Pick out all lines of the entries that include the word "computer" and copy them.

··········

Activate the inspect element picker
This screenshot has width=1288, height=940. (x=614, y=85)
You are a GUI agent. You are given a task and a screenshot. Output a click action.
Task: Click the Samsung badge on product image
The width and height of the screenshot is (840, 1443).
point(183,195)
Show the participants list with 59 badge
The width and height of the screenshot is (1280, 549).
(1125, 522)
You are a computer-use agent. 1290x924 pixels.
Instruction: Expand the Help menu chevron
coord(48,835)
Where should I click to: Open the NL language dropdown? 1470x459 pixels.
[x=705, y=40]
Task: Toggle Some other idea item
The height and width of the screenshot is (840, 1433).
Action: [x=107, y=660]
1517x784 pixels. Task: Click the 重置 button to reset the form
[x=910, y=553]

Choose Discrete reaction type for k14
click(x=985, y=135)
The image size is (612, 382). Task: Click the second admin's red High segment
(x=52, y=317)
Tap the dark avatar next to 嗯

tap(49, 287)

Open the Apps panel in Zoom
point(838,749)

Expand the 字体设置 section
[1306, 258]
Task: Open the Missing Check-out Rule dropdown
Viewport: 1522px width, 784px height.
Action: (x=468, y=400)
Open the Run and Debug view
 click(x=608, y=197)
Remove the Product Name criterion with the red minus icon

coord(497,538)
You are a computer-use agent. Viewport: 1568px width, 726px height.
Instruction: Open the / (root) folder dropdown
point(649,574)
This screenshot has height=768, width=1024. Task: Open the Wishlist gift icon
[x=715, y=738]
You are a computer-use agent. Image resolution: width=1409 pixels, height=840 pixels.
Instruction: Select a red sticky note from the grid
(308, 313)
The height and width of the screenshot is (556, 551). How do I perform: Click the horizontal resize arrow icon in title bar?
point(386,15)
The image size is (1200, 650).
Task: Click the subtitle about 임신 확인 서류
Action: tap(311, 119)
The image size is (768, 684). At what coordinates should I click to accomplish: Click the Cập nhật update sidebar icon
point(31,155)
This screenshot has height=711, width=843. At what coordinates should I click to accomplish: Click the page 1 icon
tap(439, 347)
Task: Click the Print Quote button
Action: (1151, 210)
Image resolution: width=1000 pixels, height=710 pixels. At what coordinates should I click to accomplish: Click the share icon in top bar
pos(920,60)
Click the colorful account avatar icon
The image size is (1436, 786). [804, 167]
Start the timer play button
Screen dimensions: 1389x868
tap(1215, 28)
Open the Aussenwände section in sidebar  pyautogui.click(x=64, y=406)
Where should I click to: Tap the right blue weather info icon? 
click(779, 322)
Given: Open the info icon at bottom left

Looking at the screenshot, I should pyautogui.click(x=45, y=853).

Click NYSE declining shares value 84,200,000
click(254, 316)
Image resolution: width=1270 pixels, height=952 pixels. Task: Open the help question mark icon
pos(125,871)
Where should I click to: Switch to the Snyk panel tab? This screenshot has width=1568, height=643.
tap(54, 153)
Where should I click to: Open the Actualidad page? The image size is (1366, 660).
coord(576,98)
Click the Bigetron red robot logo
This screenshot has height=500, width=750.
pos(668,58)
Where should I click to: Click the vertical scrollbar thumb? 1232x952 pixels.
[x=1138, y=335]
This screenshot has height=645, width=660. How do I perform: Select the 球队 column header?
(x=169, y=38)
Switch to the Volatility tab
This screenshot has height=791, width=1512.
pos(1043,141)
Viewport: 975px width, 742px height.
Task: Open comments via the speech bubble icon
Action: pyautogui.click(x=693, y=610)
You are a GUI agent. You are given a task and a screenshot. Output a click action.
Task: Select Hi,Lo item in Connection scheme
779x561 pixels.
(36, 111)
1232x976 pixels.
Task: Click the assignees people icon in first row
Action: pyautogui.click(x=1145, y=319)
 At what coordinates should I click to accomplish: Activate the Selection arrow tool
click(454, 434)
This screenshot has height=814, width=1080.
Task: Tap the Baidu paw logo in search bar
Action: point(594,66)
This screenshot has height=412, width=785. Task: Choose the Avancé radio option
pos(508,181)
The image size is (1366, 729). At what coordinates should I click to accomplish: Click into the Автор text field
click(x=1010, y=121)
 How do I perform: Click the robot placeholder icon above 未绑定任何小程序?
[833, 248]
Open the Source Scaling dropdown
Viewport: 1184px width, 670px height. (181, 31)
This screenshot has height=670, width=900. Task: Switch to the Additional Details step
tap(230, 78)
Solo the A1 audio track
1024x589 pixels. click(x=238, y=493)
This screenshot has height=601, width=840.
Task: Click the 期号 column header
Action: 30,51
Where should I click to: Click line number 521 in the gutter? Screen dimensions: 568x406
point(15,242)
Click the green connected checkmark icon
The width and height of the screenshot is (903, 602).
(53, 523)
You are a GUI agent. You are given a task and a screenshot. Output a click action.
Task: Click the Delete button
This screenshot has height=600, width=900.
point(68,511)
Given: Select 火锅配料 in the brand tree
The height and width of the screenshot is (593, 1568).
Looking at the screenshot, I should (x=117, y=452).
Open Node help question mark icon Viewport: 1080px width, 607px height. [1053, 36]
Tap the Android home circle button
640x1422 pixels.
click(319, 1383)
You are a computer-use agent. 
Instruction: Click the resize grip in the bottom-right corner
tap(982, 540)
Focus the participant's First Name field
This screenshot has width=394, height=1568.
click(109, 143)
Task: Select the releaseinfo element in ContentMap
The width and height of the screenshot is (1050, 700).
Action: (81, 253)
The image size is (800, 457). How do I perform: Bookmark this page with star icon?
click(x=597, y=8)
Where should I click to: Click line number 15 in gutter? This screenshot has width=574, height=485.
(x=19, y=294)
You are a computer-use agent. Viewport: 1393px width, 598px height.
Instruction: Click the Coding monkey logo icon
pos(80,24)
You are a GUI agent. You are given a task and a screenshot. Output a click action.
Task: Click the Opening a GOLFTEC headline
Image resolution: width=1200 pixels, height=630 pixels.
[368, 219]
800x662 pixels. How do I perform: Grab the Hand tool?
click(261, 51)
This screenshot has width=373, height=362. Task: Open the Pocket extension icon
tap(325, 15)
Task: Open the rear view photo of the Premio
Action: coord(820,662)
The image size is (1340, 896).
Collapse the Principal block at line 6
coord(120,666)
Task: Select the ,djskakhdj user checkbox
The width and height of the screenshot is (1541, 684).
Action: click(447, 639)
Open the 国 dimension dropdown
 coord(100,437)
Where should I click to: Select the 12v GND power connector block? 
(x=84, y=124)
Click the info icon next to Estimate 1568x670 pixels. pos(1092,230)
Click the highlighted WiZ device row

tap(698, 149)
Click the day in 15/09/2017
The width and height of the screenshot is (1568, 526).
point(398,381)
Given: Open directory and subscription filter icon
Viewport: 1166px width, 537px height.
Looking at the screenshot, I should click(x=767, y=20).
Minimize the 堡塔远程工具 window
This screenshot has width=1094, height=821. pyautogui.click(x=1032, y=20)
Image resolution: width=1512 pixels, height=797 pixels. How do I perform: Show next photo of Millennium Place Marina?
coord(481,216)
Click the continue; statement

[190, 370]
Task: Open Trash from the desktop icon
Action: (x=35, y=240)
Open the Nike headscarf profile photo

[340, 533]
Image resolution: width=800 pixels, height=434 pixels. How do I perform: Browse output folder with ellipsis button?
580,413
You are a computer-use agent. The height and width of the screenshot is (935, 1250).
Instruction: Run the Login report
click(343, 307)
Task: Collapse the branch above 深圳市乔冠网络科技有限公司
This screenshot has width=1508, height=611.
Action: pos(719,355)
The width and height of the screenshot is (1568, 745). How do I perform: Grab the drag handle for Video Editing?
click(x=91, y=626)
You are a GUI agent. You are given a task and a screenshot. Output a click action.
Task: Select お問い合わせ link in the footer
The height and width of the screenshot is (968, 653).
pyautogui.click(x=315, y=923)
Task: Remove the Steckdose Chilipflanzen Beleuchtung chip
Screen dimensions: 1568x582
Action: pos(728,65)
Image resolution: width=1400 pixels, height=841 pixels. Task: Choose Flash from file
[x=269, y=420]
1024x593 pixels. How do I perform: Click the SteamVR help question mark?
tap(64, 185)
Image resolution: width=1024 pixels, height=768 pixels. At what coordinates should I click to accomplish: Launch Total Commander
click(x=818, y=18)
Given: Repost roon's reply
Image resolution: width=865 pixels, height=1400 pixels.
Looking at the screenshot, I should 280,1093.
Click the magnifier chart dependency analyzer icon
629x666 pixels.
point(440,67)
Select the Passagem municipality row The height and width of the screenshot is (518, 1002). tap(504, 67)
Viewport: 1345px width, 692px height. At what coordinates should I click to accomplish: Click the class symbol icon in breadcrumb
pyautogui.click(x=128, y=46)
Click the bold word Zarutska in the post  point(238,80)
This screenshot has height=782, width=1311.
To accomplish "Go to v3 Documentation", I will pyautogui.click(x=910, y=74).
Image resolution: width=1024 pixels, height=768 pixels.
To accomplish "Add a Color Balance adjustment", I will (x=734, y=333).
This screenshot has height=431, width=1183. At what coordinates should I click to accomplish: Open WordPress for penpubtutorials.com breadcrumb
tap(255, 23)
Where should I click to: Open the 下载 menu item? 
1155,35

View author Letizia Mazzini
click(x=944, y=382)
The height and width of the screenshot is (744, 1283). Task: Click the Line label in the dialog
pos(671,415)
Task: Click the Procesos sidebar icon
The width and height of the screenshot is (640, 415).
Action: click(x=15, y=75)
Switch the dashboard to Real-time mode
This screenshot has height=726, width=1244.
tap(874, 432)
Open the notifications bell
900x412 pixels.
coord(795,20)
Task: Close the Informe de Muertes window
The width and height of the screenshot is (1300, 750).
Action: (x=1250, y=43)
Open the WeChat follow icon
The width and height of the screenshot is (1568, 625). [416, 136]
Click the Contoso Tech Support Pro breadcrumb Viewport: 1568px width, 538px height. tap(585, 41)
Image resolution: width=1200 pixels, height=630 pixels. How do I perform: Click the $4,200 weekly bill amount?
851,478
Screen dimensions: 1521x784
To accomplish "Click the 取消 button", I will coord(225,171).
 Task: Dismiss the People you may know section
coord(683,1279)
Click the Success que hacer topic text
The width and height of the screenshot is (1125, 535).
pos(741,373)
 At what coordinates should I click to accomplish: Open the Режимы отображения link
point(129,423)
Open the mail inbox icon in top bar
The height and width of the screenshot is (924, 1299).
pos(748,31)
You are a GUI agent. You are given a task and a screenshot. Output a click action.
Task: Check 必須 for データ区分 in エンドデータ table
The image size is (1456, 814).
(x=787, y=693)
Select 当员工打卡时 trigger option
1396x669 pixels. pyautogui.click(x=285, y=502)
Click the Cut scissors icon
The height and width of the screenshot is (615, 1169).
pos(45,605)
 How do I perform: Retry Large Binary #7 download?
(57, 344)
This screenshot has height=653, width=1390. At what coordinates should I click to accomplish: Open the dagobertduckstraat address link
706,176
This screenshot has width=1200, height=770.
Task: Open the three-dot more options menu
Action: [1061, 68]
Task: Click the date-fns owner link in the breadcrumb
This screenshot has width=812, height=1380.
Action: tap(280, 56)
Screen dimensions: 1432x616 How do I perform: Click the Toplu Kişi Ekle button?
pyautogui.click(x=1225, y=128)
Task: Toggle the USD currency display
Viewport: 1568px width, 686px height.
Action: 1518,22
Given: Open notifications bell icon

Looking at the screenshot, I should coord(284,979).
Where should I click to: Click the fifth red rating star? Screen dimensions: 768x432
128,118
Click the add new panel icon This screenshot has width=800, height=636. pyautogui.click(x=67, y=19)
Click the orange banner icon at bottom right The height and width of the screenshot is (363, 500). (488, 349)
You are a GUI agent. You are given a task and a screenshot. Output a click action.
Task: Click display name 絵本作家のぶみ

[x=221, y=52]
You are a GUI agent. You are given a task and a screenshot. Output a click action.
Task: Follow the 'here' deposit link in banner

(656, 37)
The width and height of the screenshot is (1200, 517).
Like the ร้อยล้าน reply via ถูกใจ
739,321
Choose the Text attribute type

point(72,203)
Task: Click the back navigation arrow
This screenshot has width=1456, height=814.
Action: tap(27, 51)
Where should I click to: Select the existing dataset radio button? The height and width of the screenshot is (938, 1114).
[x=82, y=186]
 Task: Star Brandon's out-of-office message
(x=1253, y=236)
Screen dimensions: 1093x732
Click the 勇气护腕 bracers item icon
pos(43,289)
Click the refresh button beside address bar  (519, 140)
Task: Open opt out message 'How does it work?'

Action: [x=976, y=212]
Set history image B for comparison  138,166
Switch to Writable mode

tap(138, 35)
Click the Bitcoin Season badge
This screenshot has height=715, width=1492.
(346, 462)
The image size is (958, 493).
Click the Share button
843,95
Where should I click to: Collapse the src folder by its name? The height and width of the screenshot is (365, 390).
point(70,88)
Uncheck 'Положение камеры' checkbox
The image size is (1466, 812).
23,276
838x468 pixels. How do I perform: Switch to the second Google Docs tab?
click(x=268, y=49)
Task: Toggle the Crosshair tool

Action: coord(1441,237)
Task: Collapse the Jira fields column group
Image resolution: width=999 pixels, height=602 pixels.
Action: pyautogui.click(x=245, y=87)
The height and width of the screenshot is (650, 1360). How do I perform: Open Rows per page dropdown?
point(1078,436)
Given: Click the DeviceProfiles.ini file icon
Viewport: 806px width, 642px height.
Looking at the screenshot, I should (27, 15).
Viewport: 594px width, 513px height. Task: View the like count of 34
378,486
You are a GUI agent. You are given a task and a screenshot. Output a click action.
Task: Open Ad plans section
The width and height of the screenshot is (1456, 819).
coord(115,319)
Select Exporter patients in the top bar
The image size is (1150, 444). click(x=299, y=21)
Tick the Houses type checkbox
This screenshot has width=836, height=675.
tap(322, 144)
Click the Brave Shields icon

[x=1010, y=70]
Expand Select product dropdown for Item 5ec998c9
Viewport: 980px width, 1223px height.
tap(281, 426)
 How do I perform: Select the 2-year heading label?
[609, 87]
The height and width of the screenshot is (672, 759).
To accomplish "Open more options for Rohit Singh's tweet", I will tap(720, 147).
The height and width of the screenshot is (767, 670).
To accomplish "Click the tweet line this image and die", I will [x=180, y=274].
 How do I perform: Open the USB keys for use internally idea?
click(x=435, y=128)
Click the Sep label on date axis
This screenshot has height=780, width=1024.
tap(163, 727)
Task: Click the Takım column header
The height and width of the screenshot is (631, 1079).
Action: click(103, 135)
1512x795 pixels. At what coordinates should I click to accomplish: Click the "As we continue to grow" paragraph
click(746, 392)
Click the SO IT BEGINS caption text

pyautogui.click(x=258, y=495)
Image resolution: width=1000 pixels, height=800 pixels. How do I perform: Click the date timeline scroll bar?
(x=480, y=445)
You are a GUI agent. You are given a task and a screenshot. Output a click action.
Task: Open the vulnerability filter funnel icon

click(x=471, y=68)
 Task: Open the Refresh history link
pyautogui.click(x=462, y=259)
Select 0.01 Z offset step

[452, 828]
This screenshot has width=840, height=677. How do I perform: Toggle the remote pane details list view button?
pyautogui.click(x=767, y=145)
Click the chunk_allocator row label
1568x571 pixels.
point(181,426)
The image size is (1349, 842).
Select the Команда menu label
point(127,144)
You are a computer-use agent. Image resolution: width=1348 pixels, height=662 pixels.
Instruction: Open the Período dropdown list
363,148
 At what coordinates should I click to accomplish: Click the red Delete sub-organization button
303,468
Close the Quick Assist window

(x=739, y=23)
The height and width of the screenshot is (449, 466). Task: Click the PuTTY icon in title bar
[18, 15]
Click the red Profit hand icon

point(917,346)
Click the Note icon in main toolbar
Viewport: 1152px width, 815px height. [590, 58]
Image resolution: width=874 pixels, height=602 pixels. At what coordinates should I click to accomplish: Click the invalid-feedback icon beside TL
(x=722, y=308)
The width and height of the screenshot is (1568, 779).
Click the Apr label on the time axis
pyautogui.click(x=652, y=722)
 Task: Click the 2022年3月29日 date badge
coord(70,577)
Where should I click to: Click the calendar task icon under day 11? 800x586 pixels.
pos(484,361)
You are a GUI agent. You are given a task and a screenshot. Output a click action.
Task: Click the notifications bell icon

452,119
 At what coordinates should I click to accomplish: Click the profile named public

··········

Solution to this task:
You are a computer-use agent. 1290x924 pixels.
You are a computer-use agent. Viewport: 1568px width, 726px height.
You are a computer-use agent. Image resolution: width=1409 pixels, height=840 pixels.
You are a computer-use agent. 
You are a computer-use agent. Viewport: 1393px width, 598px height.
You are a computer-use agent. The height and width of the screenshot is (935, 1250).
You are a computer-use agent. Image resolution: width=1348 pixels, height=662 pixels.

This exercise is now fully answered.